TASK GOAL: From the entries below, output the line with "This screenshot has width=1920, height=1080." and each following line up to and including the line with "Given: Open the Actions tab", exactly as written.

Stored items:
Segment Open
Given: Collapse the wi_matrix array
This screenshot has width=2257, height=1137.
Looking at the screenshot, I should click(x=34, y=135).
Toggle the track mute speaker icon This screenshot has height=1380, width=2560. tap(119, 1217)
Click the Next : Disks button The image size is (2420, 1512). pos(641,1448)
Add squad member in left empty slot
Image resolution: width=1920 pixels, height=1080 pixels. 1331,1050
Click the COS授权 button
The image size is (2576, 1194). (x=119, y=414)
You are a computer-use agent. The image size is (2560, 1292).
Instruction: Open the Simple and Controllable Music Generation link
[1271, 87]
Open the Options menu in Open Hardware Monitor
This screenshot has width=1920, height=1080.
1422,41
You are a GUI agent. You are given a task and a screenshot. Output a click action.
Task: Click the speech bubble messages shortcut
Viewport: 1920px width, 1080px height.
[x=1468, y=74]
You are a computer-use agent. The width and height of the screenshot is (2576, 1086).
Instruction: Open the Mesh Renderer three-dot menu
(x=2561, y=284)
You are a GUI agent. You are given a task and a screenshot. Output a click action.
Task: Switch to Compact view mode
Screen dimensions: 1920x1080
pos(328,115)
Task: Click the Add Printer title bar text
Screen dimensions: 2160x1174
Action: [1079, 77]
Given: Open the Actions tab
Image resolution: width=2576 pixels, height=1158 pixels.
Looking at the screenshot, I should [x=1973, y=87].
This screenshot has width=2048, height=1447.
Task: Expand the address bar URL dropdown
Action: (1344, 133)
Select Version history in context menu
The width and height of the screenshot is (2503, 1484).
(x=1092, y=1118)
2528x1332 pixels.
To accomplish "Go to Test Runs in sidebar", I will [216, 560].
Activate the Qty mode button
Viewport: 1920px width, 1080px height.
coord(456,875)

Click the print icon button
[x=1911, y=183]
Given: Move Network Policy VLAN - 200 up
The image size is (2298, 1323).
Segment Closed
EXPECTED ANSWER:
This screenshot has width=1920, height=1080.
1422,41
You are a GUI agent. You are given a task and a screenshot. Output a click action.
Task: Click the speech bubble messages shortcut
Viewport: 1920px width, 1080px height.
[x=1468, y=74]
You are a computer-use agent. The width and height of the screenshot is (2576, 1086).
Instruction: Open the Mesh Renderer three-dot menu
(x=2561, y=284)
You are a GUI agent. You are given a task and a screenshot. Output a click action.
Task: Switch to Compact view mode
Screen dimensions: 1920x1080
pos(328,115)
Task: Click the Add Printer title bar text
Screen dimensions: 2160x1174
Action: [1079, 77]
Given: Open the Actions tab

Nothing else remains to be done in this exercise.